PAGE EXTRACT:
:::::

Clovis Unified School District is embarking on changing how trustees will be elected to the School Board starting in 2024.
Four trustee seats — Areas 2, 4, 5, and 7 — would be elected by trustee area voters instead of by all district voters for the first time in the district’s history.
Board members in the past have emphasized the importance of at-large voting which they say helps guarantee that trustees focus on the entire district and not just their trustee area. Up to now, the trustees have been elected to represent specific areas but must campaign across the entire district to be elected.
Voting rights advocates consider by-area elections important for minority representation on elected bodies. The four Clovis Unified School District seats that will be up for election in 2024 are held by David DeFrank, Hugh Awtrey, Steven Fogg, and Yolanda Moore. Moore is the board’s only person of color.
Last week, the board approved a resolution to undertake a lengthy process of determining district demographics, holding public hearings, and then finishing the trustee election map in time for the 2024 elections.
The process was initiated in 2021 by the board but was delayed after the pandemic presented challenges to scheduling public hearings that are necessary prior to implementing a trustee election map.
Supreme Court Decision Pending
The board’s resolution references an ongoing court case, Pico Neighborhood Association v. the City of Santa Monica. That case raises issues concerning at-large voting and the California Voting Rights Act and that is now under review by the California Supreme Court.

:::::

EXCERPTED DATA:
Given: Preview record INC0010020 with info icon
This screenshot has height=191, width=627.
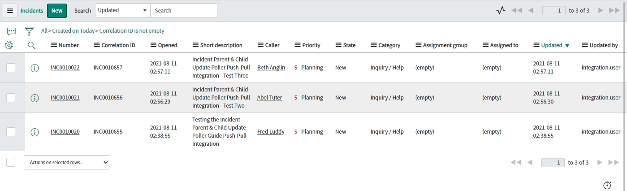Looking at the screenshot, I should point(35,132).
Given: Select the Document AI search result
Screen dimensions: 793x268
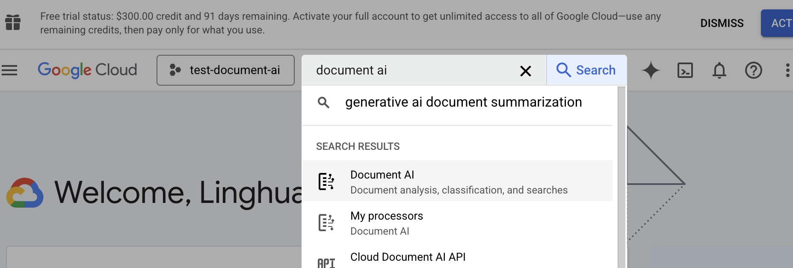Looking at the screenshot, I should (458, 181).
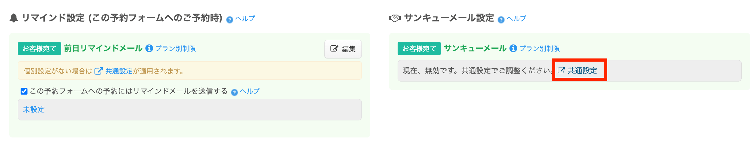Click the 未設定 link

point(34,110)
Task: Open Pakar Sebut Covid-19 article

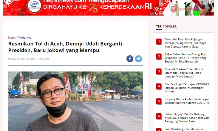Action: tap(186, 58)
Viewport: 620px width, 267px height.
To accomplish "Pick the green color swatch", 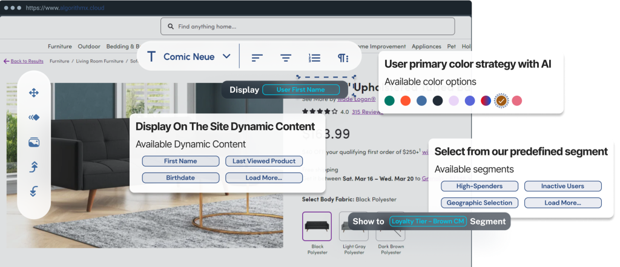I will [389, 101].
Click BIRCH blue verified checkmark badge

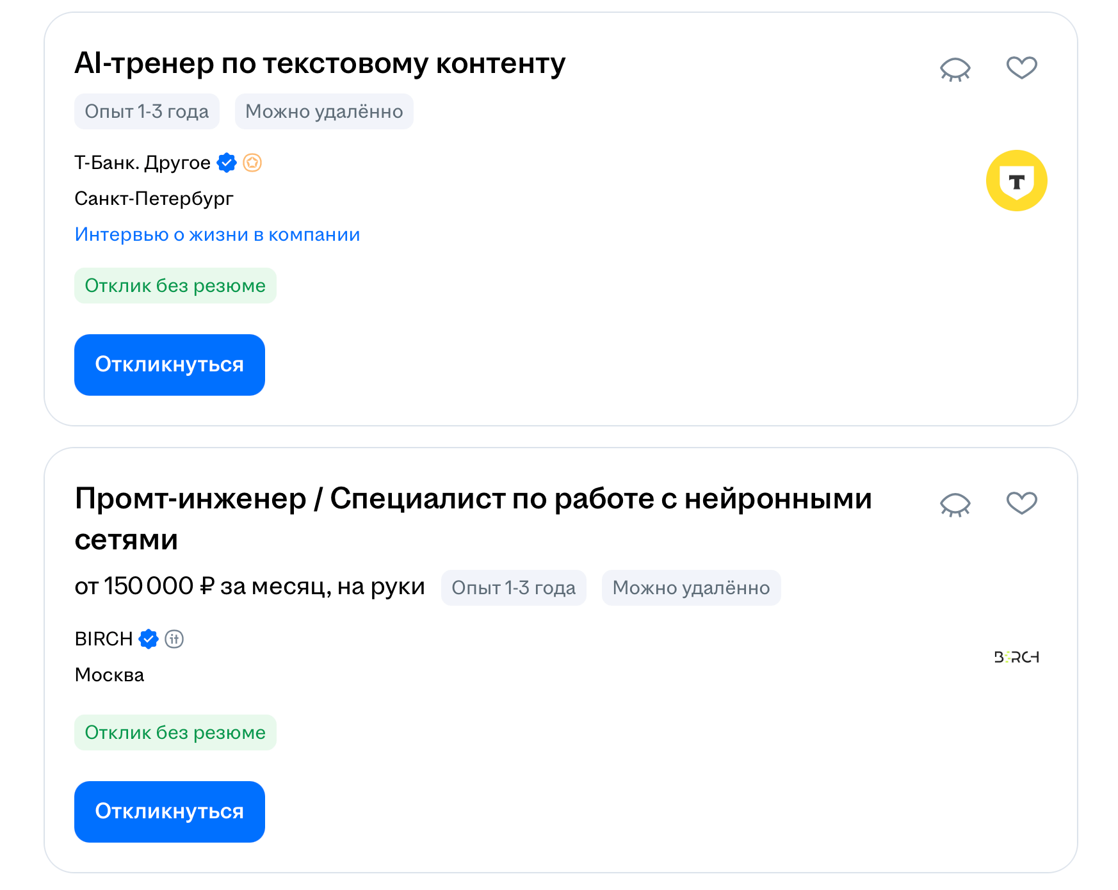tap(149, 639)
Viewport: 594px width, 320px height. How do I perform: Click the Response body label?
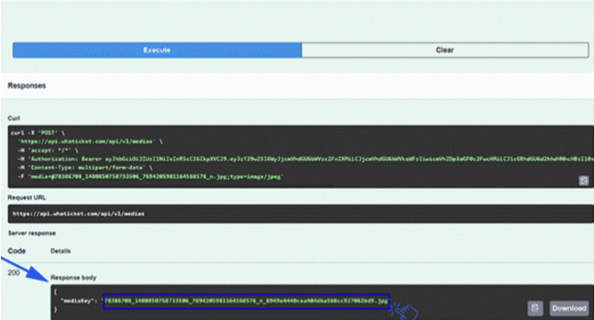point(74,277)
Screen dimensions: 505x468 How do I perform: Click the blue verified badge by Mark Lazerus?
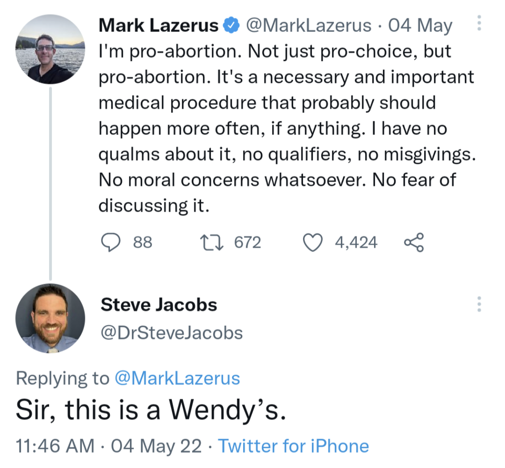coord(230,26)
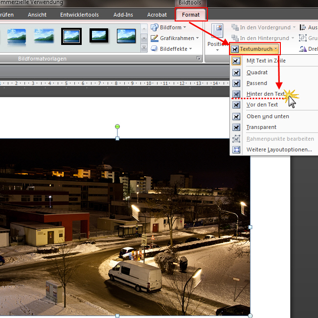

:::::

PROBLEM 1: In the article on Clovis Unified trustee elections, which trustee areas would be elected by area voters starting in 2024?
PROBLEM 2: Continue the article on Clovis Unified trustee elections from where it stops.

ANSWER BOX 1: Areas 2, 4, 5, and 7.

ANSWER BOX 2:
The resolution said district officials will take the court’s decision into consideration when formulating the new method of elections.
District spokeswoman Kelly Avants said the court’s ruling could result in changes to the processes that the district must follow, and that could create further delays.
EdSource reported last week that the district recently received a letter threatening legal action from a Malibu law firm, Shenkman and Hughes, that has a long history of suing cities and school districts that still use at-large elections.
Neither the law firm nor the district immediately responded to a request for the letter.
Multiple Public Hearings Required
The resolution directs Superintendent Corrine Fulmer to work with legal counsel and a demographer, “and any other appropriate consultants as needed” to analyze the district’s demographics and develop a draft map with seven trustee areas.
But before the maps can be drawn, the district will need to hold at least two public hearings over a 30-day period to get public input. Once the draft maps are created, the district then must hold at least two more public hearings over a 45-day period for more public input.
The proposed maps then must go to the Fresno County Commission on School District Reorganization, which has to hold at least one public hearing before voting to approve or reject the district’s change from at-large to by-area elections.
Is Clovis Council Next?
And what about Clovis City Council, which still conducts at-large elections? Clovis Mayor Lynne Ashbeck did not immediately respond Monday to a request for comment.
Later Monday Ashbeck told GV Wire that the city is in the process of getting demographic information that will help determine whether there has been disproportionate representation as a result of at-large elections.
She said the city manager is preparing a report that could go to the council as early as September.
Clovis has been studying the issue for several years after receiving a letter from another law firm that threatened legal action because of the city’s at-large elections. The letter arrived too late in 2020 for the city to have time to schedule needed public hearings prior to the 2021 elections, and then the city subsequently decided to switch its elections to match the presidential elections in even years, Ashbeck said.
But before making a decision on whether to transition to by-area elections, city officials want to review the demographic analysis and city manager’s report, she said.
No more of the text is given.